- **DATA RECORDS**:
** start **
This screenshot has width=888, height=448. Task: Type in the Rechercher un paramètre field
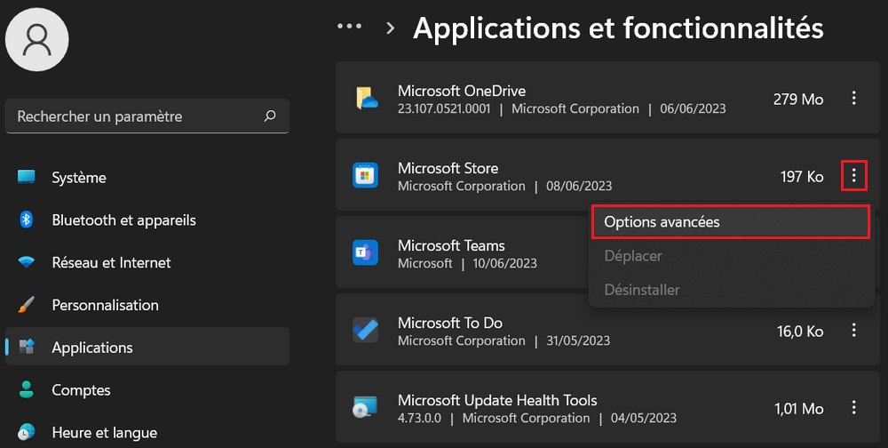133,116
** end **
** start **
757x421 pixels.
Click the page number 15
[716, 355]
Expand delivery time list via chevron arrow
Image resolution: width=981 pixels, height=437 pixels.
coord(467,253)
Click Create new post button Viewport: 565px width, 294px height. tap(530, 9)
** end **
- **SHORT PROBLEM**: Give the part that opens with the line containing "Expand delivery time list via chevron arrow" and closes with the line containing "Click Create new" as a two-column CSV with the headers instruction and location. Write one row per entry, holding its text and its answer, each in one quoted field with line breaks turned into spaces.

- **RESULT OF THE EXERCISE**:
instruction,location
"Expand delivery time list via chevron arrow Image resolution: width=981 pixels, height=437 pixels.","coord(467,253)"
"Click Create new post button Viewport: 565px width, 294px height.","tap(530, 9)"